First, create the input files for the RI calculation.
from rholearn.aims_interface import ri_fit
ri_fit.set_up_ri_fit_sbatch()Alternatively: from the command line: rholearn_setup_ri_fit
Next, run the RI fitting procedure.
from rholearn.aims_interface import ri_fit
ri_fit.run_ri_fit()Alternatively, from the command line: rholearn_run_ri_fit
After the calculation has completed, the directory structure looks like:
raw/ # Raw data directory
└── 0/ # Directory for the first structure (index 0)
└── edensity/ # Run directory for the RI step
├── aims.out # Output file from FHI-aims RI calculation
├── basis_info.out # The RI basis set definition
├── control.in # Input control file for FHI-aims RI step
├── D_*.csc # Symlink to the density matrix restart file
├── dft-options.yaml # Copy DFT options
├── geometry.in # Input file with atomic coordinates and species
├── hpc-options.yaml # Copy HPC options
├── partition_tab.out # Output file with partitioning information
├── rho_rebuilt_ri.out # Reconstructed electron density from RI fitting
├── rho_scf.out # Electron density from SCF calculation
├── ri_ovlp.out # Overlap matrix for RI basis
├── ri_projections.out # Electron density projections on RI basis
├── ri_restart_coeffs.out # RI fitting coefficients
└── slurm_*.out # Output file from SLURM job scheduler
├── aims.out # Previous outputs from SCF step
├── ... # ...
└── 1/
...Finally, process the RI outputs.
from rholearn.aims_interface import ri_fit
ri_fit.process_ri_fit()Alternatively, from the command line: rholearn_process_ri_fit
This creates a set of subdirectories, one for each frame, containing the following processed data:
processed/ # Processed data directory
└── 0/ # Directory for the first structure (index 0)

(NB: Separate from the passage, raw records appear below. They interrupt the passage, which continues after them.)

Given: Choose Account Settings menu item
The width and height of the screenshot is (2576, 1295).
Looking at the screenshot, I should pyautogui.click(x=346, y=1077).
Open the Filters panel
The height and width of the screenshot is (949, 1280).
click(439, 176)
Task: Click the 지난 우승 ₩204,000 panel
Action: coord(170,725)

└── edensity/ # Run directory for the RI step
├── basis_set.pickle # RI basis definition, parsed from basis_info.out
├── calc_info.pickle # Info parsed from aims.out for the RI step
├── df_error.pickle # Calculated density fitting error metrics
├── ri_coeffs.npz # metatensor TensorMap of the RI fitting coefficient vector
├── ri_ovlp.npz # metatensor TensorMap of the RI overlap matrix
└── ri_projs.npz # metatensor TensorMap of the RI projection vector
└── 1/
...The processed data contained in processed/, along with the .xyz file in data/, will be used as the reference data to train a surrogate model in the next step, the instructions for which can be found in the next README.
This step isn't required to generate data, but can be used as a consistency check. One can take the vector of RI coefficients "ri_restart_coeffs.out" and perform an RI rebuild calculation in FHI-aims. The field constructed should be exactly equivalent to the field "rho_rebuilt_ri.out" output in the RI step above.
from rholearn.aims_interface import ri_rebuild
ri_rebuild.run_ri_rebuild()Alternatively, from the command line: rholearn_run_ri_rebuild
One can check this consistency in the supporting notebook.